WHAT IS NEEDED: Write out the entries below word for word, from the beginning through the line that contains "(x=139, y=95)", including that line. Omit the pictures.

====== MATERIAL FOR THIS TASK

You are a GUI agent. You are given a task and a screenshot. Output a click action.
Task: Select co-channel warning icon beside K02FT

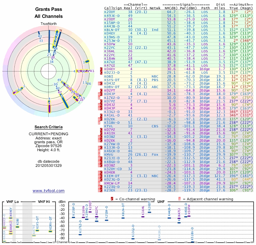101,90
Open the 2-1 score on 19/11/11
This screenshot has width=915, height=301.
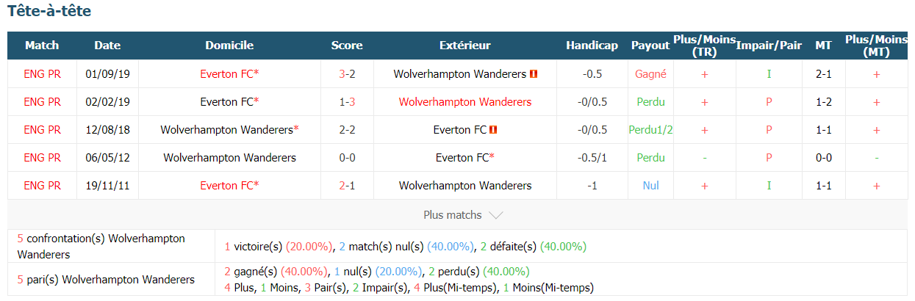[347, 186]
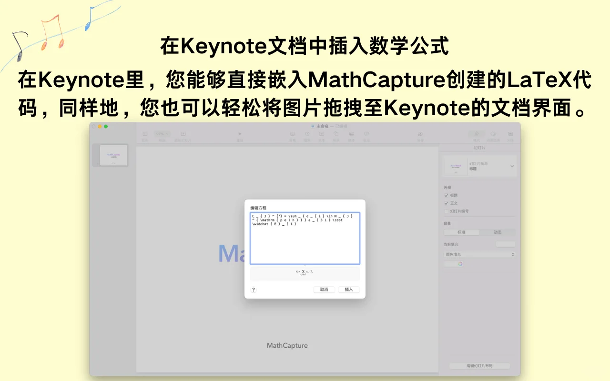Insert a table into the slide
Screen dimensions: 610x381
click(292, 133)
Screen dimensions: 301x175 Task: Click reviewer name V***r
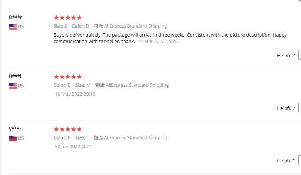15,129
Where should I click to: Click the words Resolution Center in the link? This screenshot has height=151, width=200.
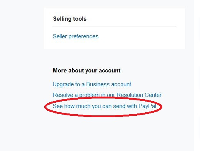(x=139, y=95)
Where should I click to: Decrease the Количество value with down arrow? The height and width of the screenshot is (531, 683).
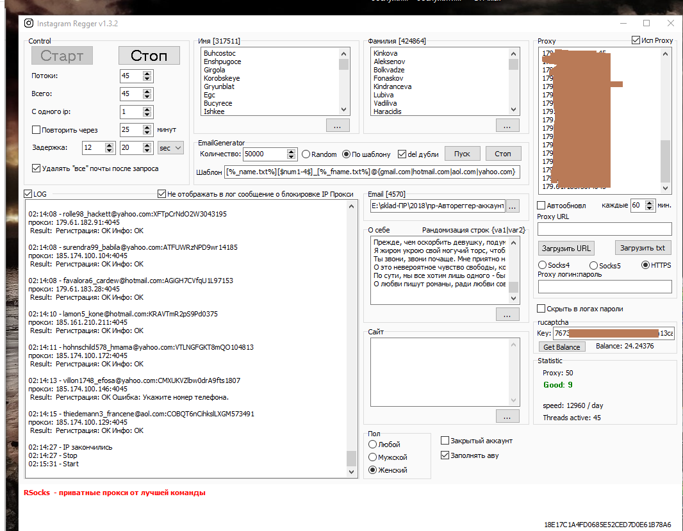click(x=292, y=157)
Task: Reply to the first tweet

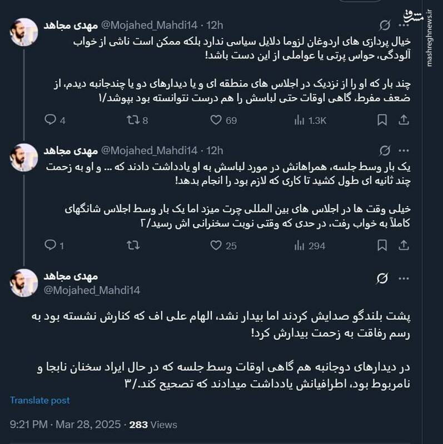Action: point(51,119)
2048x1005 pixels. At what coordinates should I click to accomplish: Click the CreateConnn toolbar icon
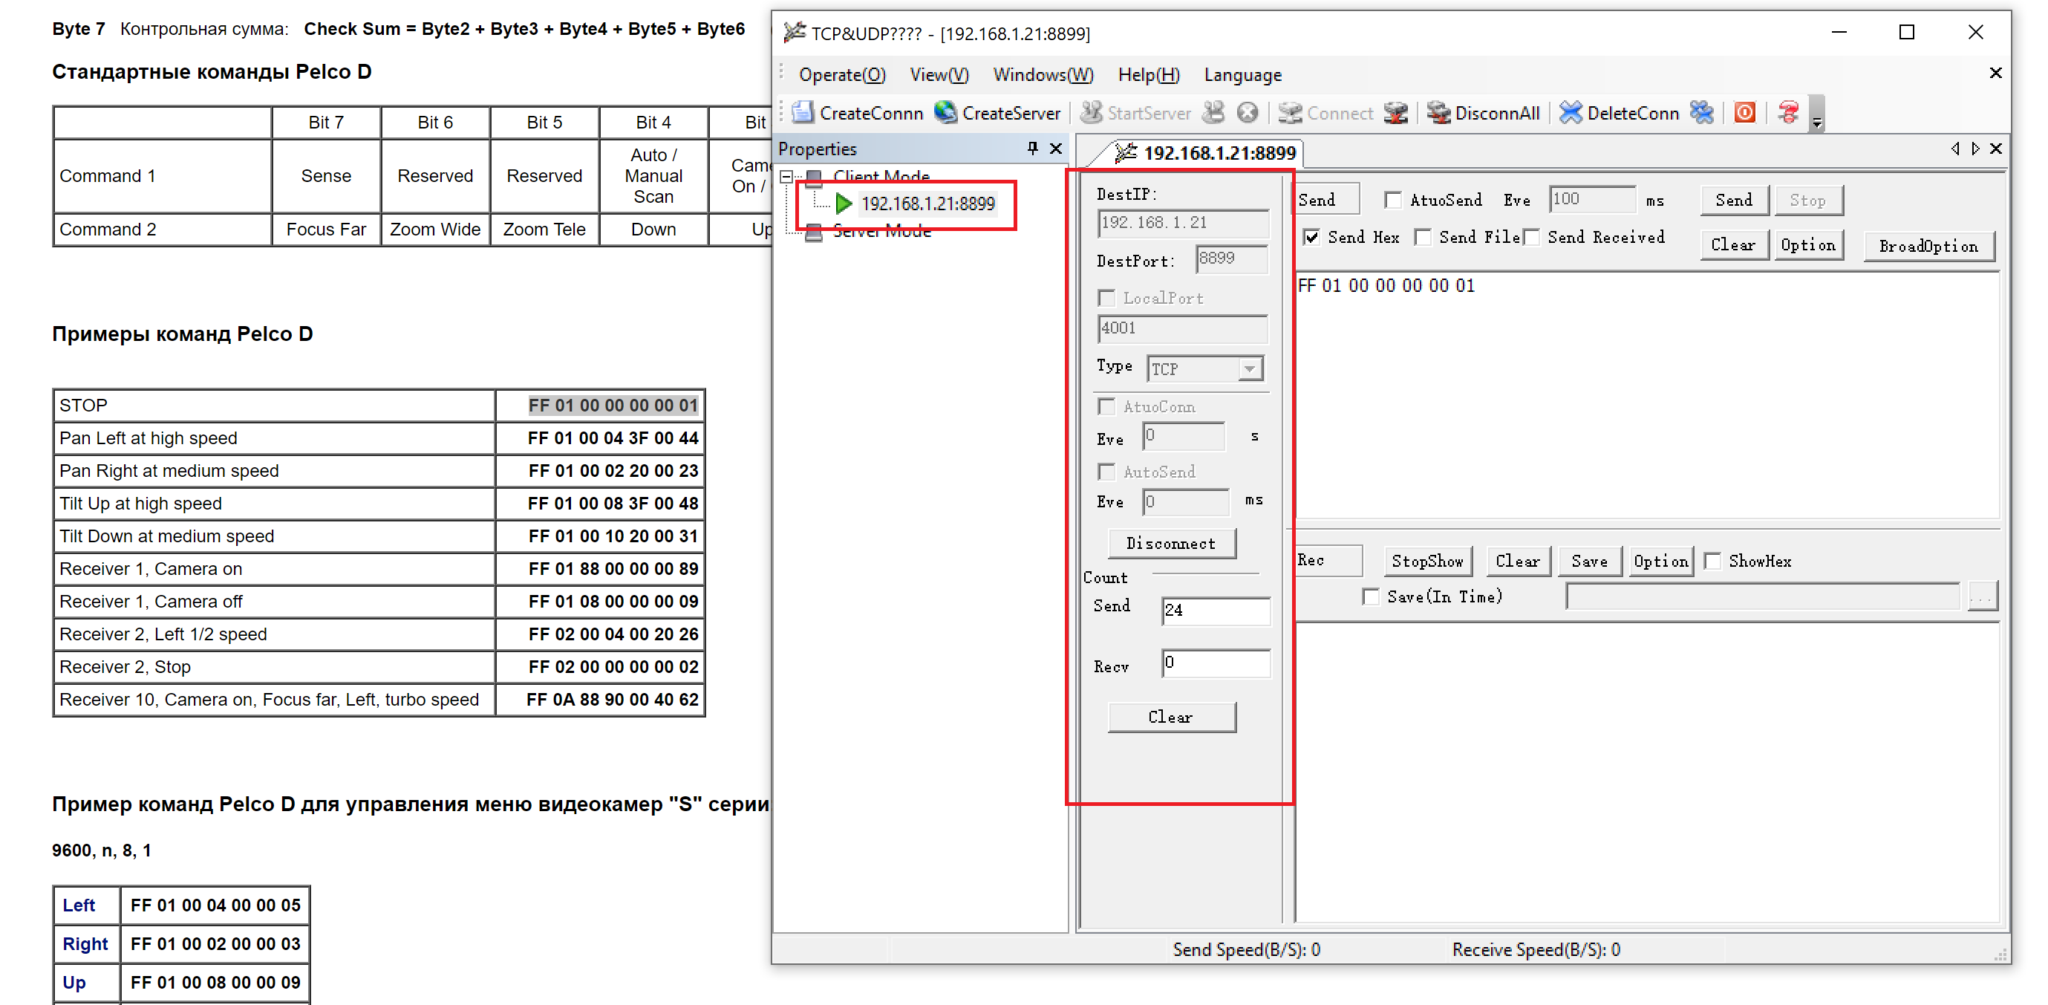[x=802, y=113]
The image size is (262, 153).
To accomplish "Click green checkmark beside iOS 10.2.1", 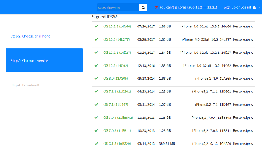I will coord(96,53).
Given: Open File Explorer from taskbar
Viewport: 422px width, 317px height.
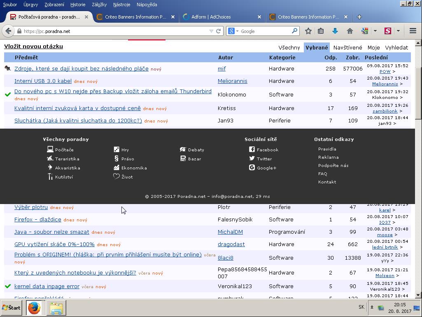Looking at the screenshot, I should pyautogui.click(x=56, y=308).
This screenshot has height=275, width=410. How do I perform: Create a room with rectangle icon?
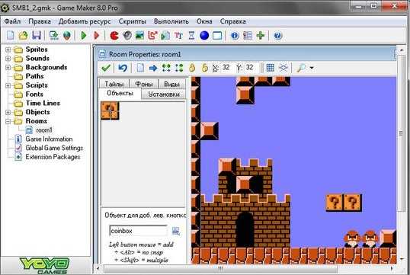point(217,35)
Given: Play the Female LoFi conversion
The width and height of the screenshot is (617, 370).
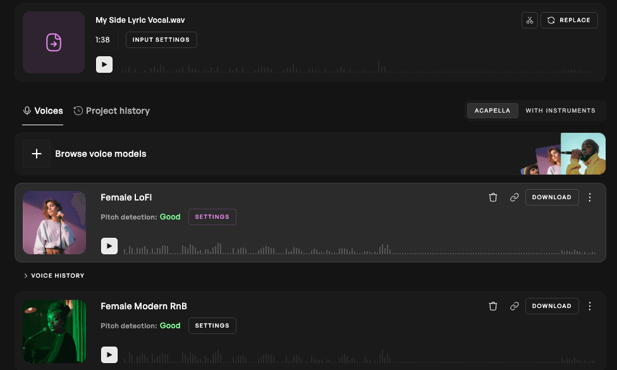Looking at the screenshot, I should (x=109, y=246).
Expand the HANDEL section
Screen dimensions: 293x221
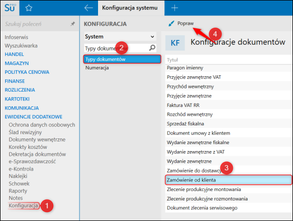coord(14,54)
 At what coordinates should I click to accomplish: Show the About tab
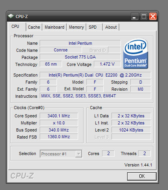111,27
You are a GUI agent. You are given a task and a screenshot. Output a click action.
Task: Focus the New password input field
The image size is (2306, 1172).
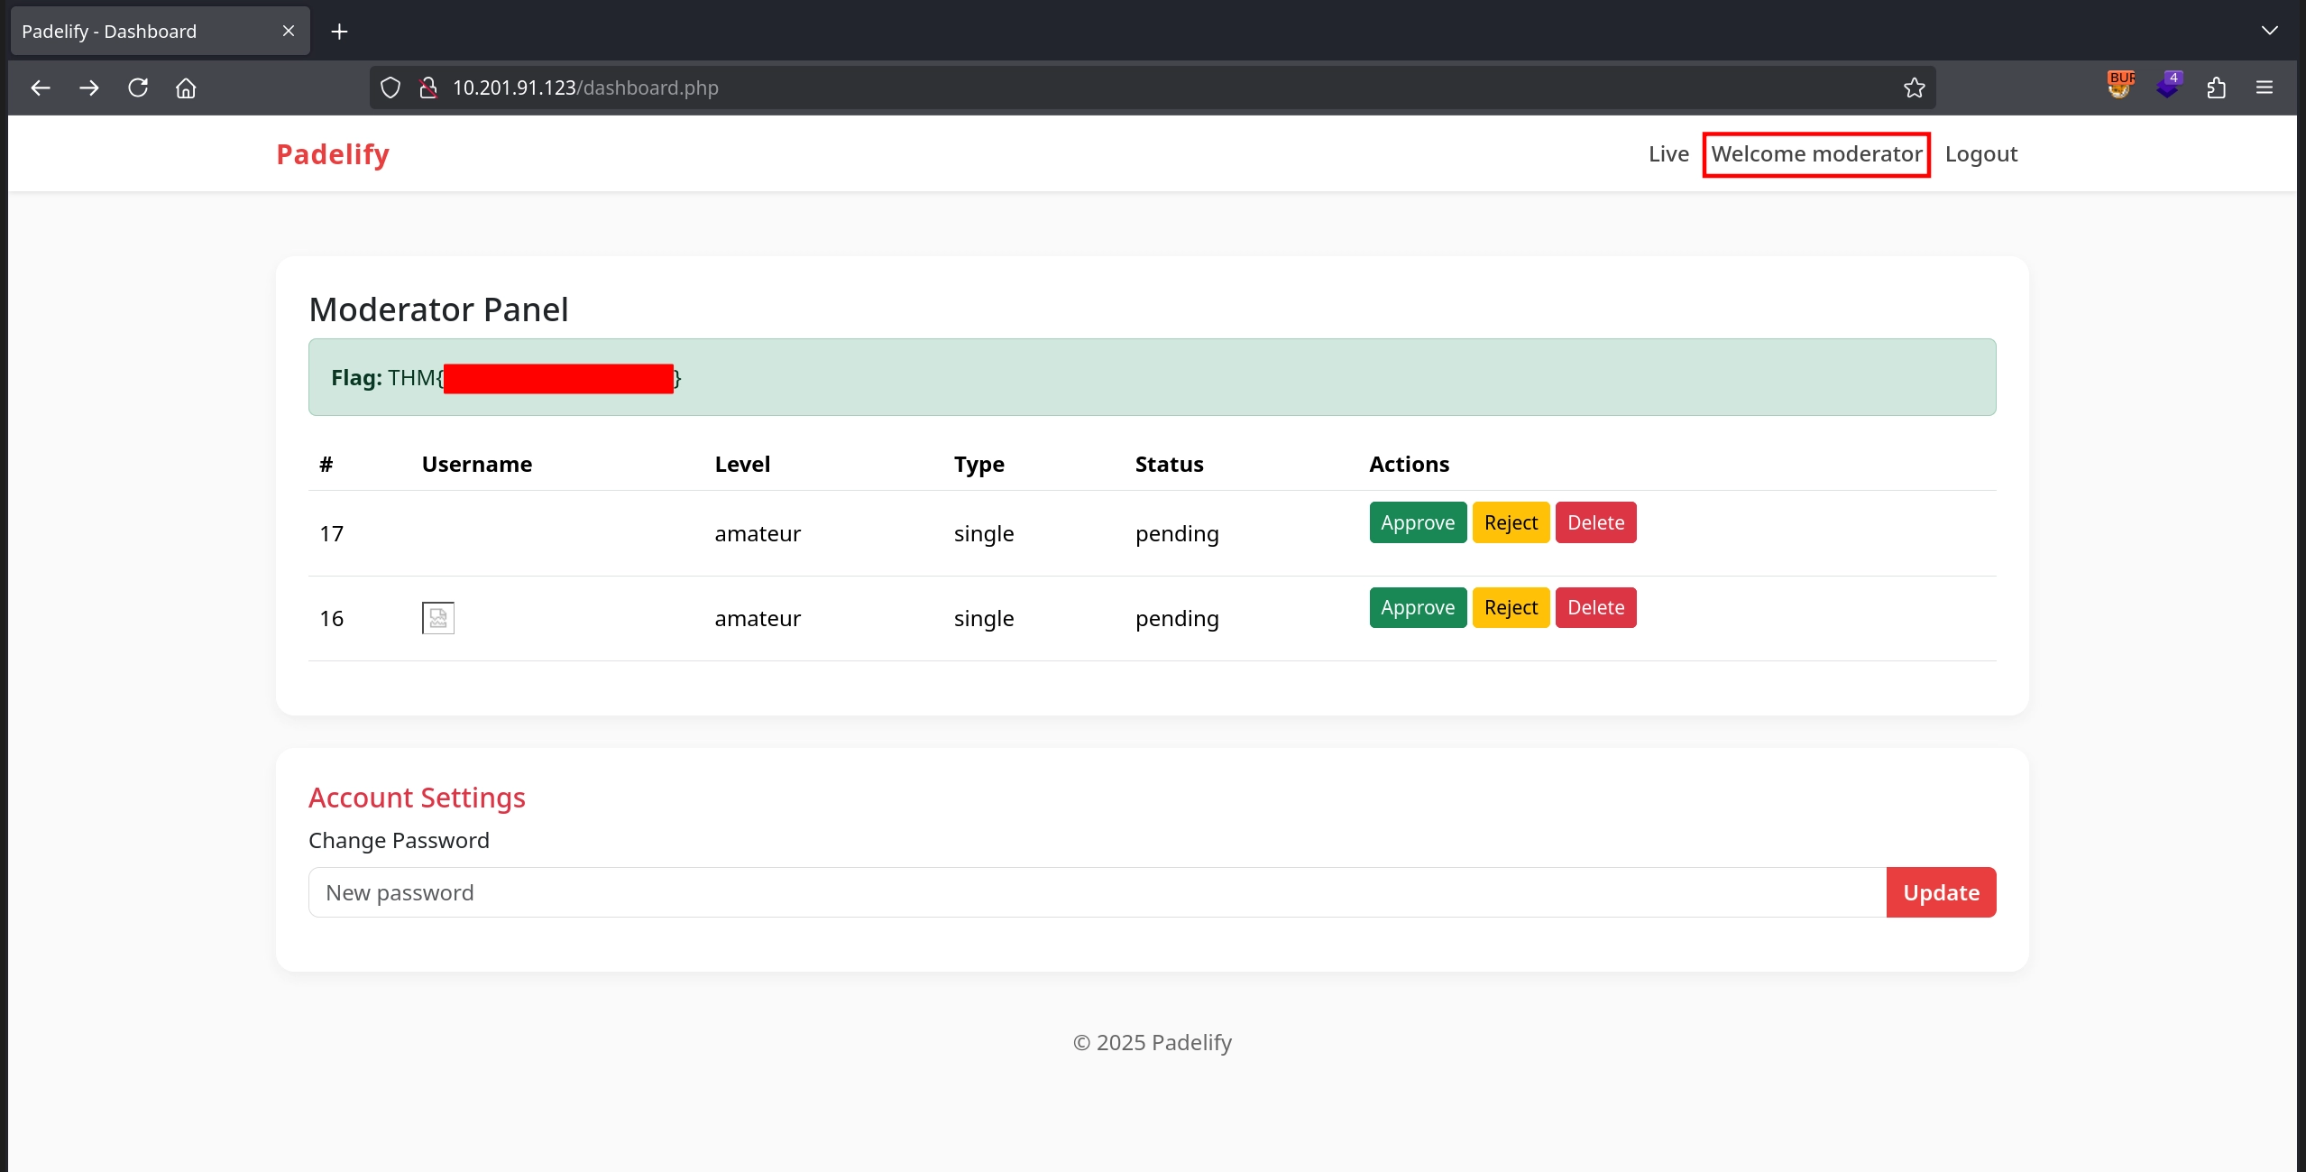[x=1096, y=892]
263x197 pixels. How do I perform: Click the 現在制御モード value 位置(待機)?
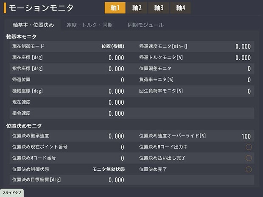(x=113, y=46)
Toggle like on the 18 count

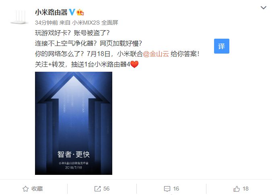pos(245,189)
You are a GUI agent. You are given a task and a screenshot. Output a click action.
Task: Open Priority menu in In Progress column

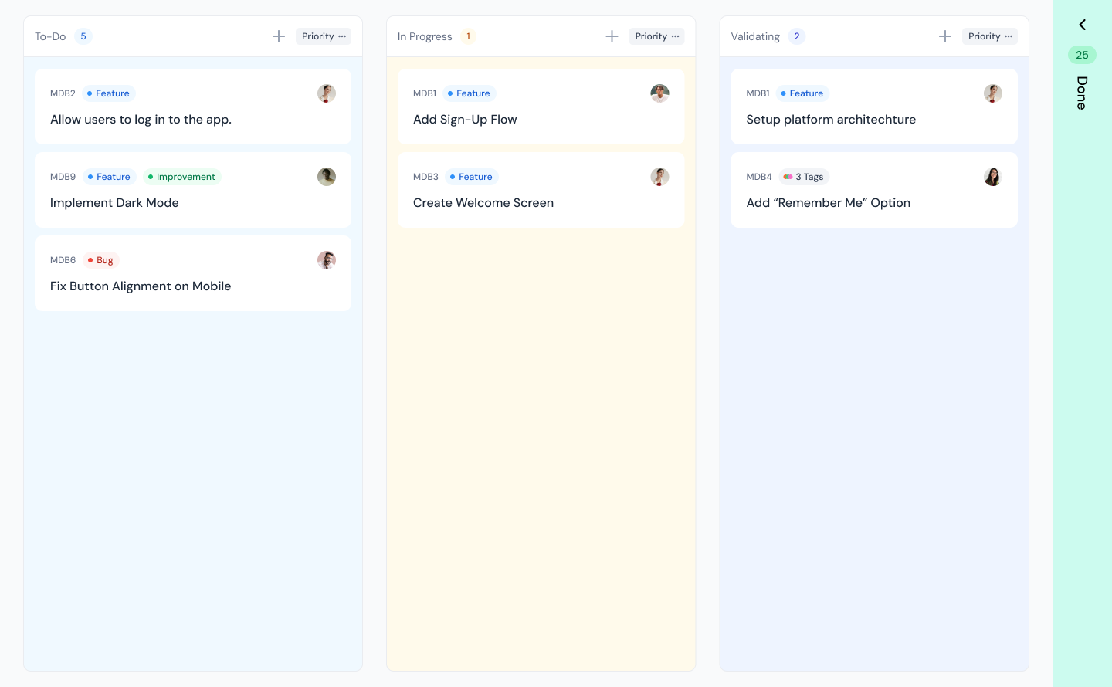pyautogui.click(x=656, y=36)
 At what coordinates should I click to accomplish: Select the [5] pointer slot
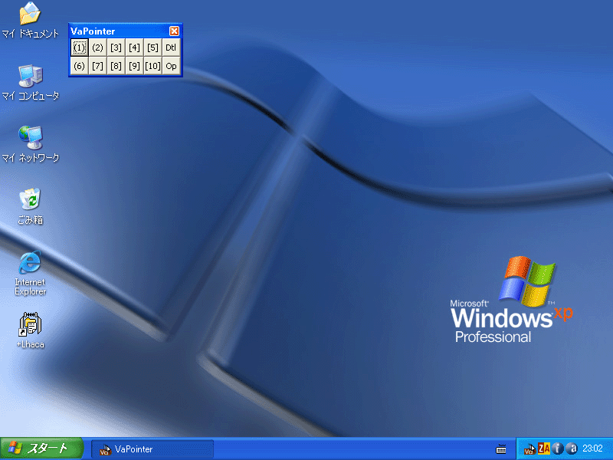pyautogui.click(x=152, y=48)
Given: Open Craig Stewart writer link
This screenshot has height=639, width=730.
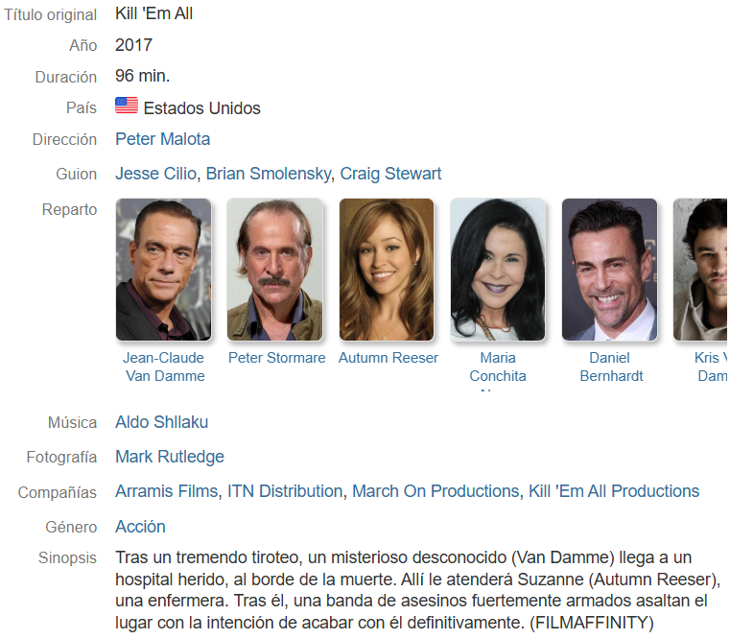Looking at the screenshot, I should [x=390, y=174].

============

ANSWER:
You are a GUI agent. You are given a task and a screenshot. Output a click action.
Task: Select co-channel warning icon beside K02FT

101,90
Open the 2-1 score on 19/11/11
This screenshot has width=915, height=301.
[347, 186]
Insert a table into the slide
Screen dimensions: 610x381
click(292, 133)
Screen dimensions: 301x175 Task: Click reviewer name V***r
15,129
Where should I click to: Click the words Resolution Center in the link? This screenshot has height=151, width=200.
(x=139, y=95)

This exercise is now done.